Les invisibles

Publié le par Michel Monsay

Les invisibles

Pour son troisième film, ce jeune réalisateur de 35 ans à la fibre sociale naturelle creuse un peu plus la réalité de notre époque en nous proposant de partager le quotidien de femmes invisibles, celles que l'on n'a pas envie de voir par commodité, que la société rejette, notamment avec un mobilier urbain anti-SDF qui en dit long, mais aussi celles qui sont là pour les aider à s'en sortir. Sans misérabilisme, entre comédie sociale à l'anglaise et vérité des situations, Louis-Julien Petit a su trouver le ton le plus adapté pour mettre en lumière la complexité qui se cache derrière chaque femme dans la précarité tout en délivrant malgré tout un message d'espoir. Tous ces personnages que le cinéaste filme avec humanité sont remarquablement incarnés par des actrices et acteurs professionnels impliqués et épatants, mais aussi par des femmes ayant connu la rue ou des centres d'accueil qui apportent une sincérité et un humour étonnants.
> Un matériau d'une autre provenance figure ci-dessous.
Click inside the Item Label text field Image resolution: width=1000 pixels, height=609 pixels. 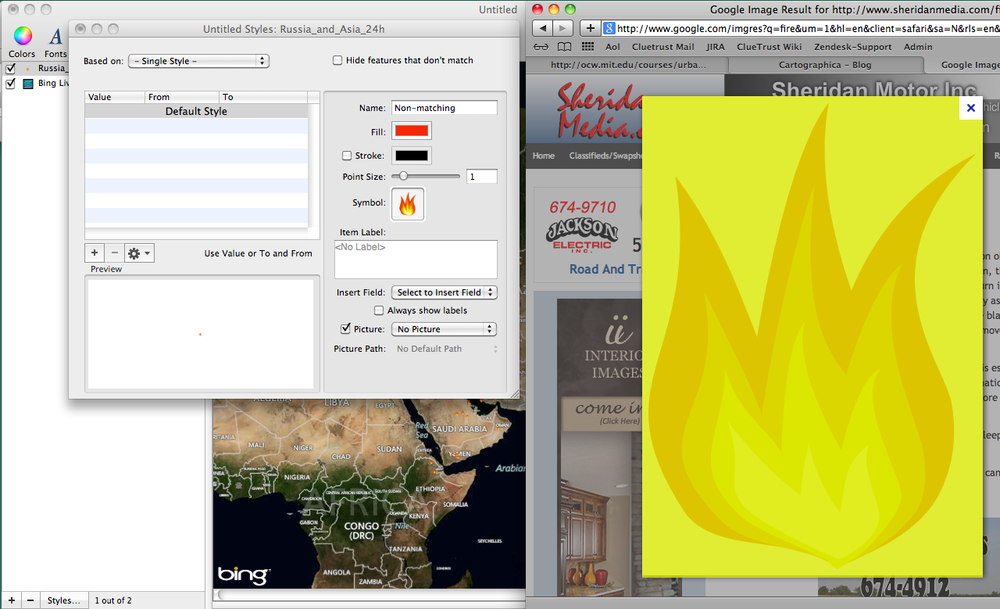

Cette subtile alchimie conjugué avec le souci du cinéaste d'être juste sans être pesant, et son implication dans la longue préparation du film pour comprendre au mieux la réalité de ces femmes qu'elles soient exclues ou travailleuses sociales, se traduisent par un moment de cinéma touchant qui nous fera certainement regarder ces personnes différemment. Le beau succès rencontré par le film depuis sa sortie démontre de la plus belle des manières que Louis-Julien Petit a trouvé la passerelle entre les spectateurs et un sujet qu'ils n'avaient pas forcément envie de voir.